Process Approach to Auditing
To align with the changed concept of quality system management inherent in ISO 9000:2008, PJR has positioned itself in the forefront of change. PJR’s new “process approach” to auditing not only dovetails with the new standard, but will provide added business benefits that go beyond certification.
What does this new approach entail? Rather than auditing separate elements or functions as a whole — as self-contained units within a company – the process approach examines each element as part of a larger process. For example, the auditor may develop his audit plan around the design and production of a particular part. He might start his audit trail by examining initial product conceptualization (what are we going to make? and why?), then follow through to feasibility planning (can we produce and make money on this?), to design (how can it be designed to meet customer requirements as well as being practical to produce?), then through purchasing, production, packaging, shipping, storage, and finally, delivery to customers. Satisfying customer requirements then becomes part of a feedback loop that cycles back into product/process modification or refinement.
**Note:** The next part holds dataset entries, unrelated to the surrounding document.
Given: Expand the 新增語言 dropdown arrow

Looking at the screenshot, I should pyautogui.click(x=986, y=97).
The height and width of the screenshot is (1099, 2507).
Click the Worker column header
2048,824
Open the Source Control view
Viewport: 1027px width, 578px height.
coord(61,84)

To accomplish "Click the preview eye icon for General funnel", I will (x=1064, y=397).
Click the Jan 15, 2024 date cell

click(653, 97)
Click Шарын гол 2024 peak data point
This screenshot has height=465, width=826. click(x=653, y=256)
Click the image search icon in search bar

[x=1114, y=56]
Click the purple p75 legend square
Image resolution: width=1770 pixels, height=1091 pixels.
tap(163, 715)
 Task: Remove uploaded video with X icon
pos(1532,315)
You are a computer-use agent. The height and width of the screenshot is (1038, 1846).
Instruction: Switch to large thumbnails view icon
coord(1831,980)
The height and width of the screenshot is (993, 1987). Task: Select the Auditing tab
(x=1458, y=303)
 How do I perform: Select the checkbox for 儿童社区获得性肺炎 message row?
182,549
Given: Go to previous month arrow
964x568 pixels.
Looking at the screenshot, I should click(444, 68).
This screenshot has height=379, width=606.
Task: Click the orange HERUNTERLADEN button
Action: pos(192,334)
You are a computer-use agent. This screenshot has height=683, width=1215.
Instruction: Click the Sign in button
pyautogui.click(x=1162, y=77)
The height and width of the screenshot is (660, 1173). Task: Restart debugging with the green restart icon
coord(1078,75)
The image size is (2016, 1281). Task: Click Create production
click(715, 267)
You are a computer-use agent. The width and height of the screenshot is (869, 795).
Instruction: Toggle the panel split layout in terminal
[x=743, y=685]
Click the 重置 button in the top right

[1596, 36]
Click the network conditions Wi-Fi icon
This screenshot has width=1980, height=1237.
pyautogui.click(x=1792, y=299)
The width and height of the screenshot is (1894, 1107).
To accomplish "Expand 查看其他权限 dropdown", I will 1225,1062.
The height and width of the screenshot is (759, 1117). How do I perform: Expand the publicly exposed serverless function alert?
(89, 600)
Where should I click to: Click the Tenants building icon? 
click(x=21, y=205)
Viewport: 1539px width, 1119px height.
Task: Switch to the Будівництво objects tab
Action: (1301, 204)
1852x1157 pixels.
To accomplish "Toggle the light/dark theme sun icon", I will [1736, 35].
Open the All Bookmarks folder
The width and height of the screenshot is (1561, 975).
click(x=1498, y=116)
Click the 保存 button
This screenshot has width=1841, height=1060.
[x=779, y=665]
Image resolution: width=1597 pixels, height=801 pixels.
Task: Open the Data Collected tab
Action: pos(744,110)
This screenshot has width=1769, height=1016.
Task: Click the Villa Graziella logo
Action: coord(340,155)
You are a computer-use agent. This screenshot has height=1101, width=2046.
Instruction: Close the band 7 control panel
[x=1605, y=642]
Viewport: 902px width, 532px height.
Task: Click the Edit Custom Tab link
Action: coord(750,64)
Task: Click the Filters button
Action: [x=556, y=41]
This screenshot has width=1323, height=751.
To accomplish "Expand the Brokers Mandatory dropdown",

In the past, when auditing an ISO 9000:1994 element — for example, 4.6-Purchasing &mdash the auditor looked at the purchasing function, examining a broad spectrum of purchasing activities and operations, usually as many as time would allow. Under the new auditing approach, the auditor would instead follow the previously identified process through the purchasing department, examining only those activities that impact on the process being audited.
We believe this new approach to registration audits will prove to be a value-added proposition for our clients. Under the new philosophy, all of our audit plans and audit activities will truly be harnessed to a company’s quality policy. Each audit should give a much truer picture of how well a company’s quality system is actually functioning to improve product, reduce errors, and increase customer satisfaction. And obviously, this will provide benefits at the bottom line.